- Seltso Location within Vladimir Oblast Seltso Location within Russia
- Coordinates: 55°59′N 42°24′E﻿ / ﻿55.983°N 42.400°E
- Country: Russia
- Region: Vladimir Oblast
- District: Gorokhovetsky District
- Time zone: UTC+3:00

= Seltso, Gorokhovetsky District, Vladimir Oblast =

Seltso (Сельцо) is a rural locality (a village) in Fominskoye Rural Settlement, Gorokhovetsky District, Vladimir Oblast, Russia. The population was 2 as of 2010.

== Geography ==
Seltso is located 37 km southwest of Gorokhovets (the district's administrative centre) by road. Pochinki is the nearest rural locality.

== History ==
In the salary books of the Ryazan diocese of 1678, the village was part of the Rostriginsky parish and was home to 11 peasant yards and 2 landlord yards.

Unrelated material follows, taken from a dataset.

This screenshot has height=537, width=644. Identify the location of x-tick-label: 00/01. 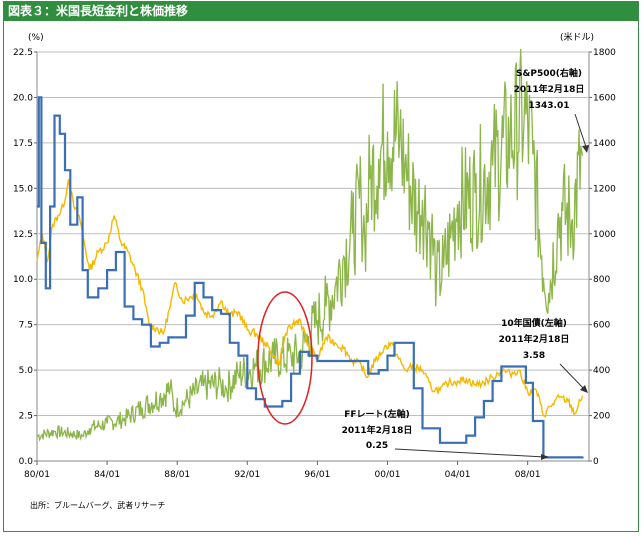
(388, 475).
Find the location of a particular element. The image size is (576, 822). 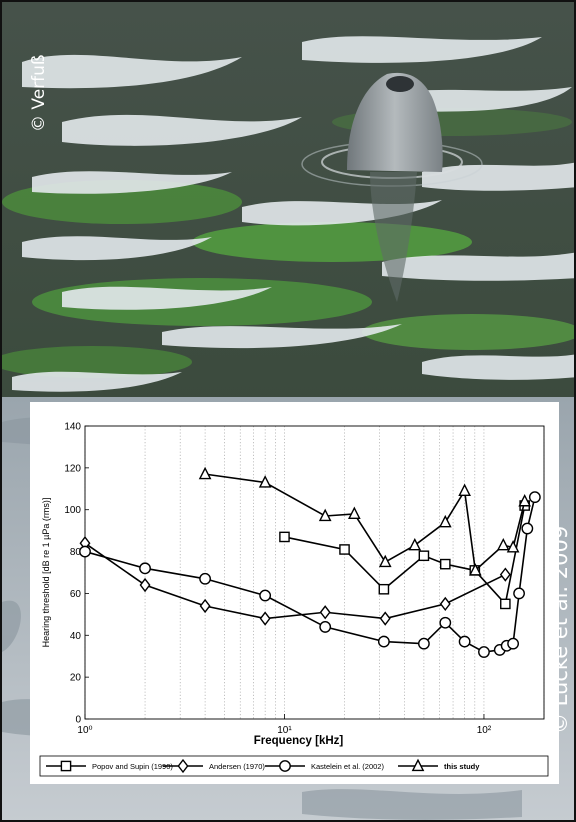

In the 19th century to the first quarter of the 20th century, the village was part of the Fominsky volost division of the Gorokhovetsky district and since 1926 Seltso has been part of the Murom district. In 1859 there were 22 households in the village, in 1905 there were 40 households, and in 1926 there were 41 households.

Since 1929, the village has been part of the Pochinksky Village Council of the Fominsky District of the Gorky Territory. In 1940 Seltso joined the Fominsky Village Council and in 2005 Seltso joined the Fominsky Rural Settlement.